─── EXTRAIT PROPOSÉ

Pendant la période 1965 à 1990 – période de guerre froide, et surtout de mutation dans la composition de l’ONU – les membres du Centre ont mis leur expertise en droit international au service de diverses causes :

  • des peuples qui luttaient contre le colonialisme [42],
  • pour l’application du droit humanitaire aux luttes de libération nationale (nombreux travaux d’Eric David et important colloque du Centre en 1970 [43]);
  • La nécessaire distinction entre luttes de libération nationales et terrorisme fut développée par un colloque du Centre de 1973 [44] ;
  • Eric David montre la différence entre volontaires et mercenaires [45].
  • Jacques Noël évoque la défense du principe de non-intervention par les Etats latino américains face aux Etats-Unis [46].
  • Michel Vincineau se préoccupe des exportations d’armes et le droit des peuples [47]; deux colloques sur le problème de la militarisation de l’espace sont organisés par le Centre [48]. Parallèlement il participera, à titre personnel, au combat pour la dépénalisation de l’homosexualité [49].

──────
─── DONNÉES FOURNIES

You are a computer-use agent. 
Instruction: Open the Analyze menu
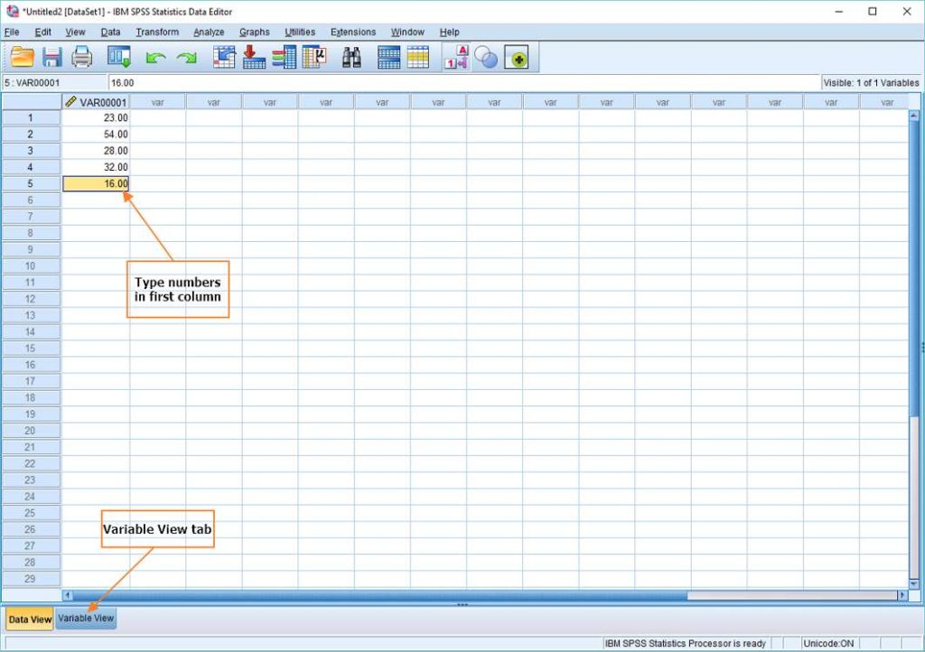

──────

**OBJECTIFS:**
**1)** Répondez à ces questions sur l'extrait sur les travaux du Centre :
(a) En quelle année le Centre a-t-il tenu un important colloque sur l'application du droit humanitaire aux luttes de libération nationale ?
(b) Quelle distinction le colloque du Centre de 1973 a-t-il développée ?
(c) Face à quel pays les États latino-américains défendaient-ils le principe de non-intervention, selon Jacques Noël ?
**2)** Prolongez l'extrait sur les travaux du Centre à partir de sa dernière phrase, s'il vous plaît.

**RÉPONSES PAR CONSIGNE:**
**1)**
(a) En 1970.
(b) La distinction entre luttes de libération nationales et terrorisme.
(c) Les États-Unis.

**2)**
  • Le droit des peuples à disposer de leurs ressources naturelles contre l’exploitation néo coloniale fait l’objet d’articles [50].
  • Paulette Pierson-Mathy, qui a été pendant plusieurs années associée aux travaux du Centre, principalement comme secrétaire de rédaction de la RBDI, également attachée au Centre d’études africaines de l’Institut de Sociologie, concentre ses publications et  ses recherches sur les rapports entre droit international et luttes de libération nationale,  luttes menées principalement en Afrique mais aussi au Moyen Orient et en Extrême Orient [51].
  • Le Centre défend les positions de l’Assemblée générale pour un Nouvel ordre économique international (qui a d’ailleurs avorté),
  • Il soutient les peuples soumis à des dictatures établies en Amérique latine avec le soutien des Etats-Unis (Guatemala, Saint-Domingue, Argentine, Chili [52], etc), et le peuple grec face à ses colonels.
  • Avec Pierre Mertens [53] les droits de l’homme trouvent un vigoureux défenseur. Au-delà de ses écrits, Pierre  Mertens se signale par de nombreuses missions d’observation du respect des droits de l’homme.
  • La défense des peuples Vietnamien [54], Palestinien [55] et Saharaoui, retient les efforts de plusieurs d’entre nous.
  • Eric David élargit son intérêt à l’ensemble du droit international humanitaire par de multiples travaux [56].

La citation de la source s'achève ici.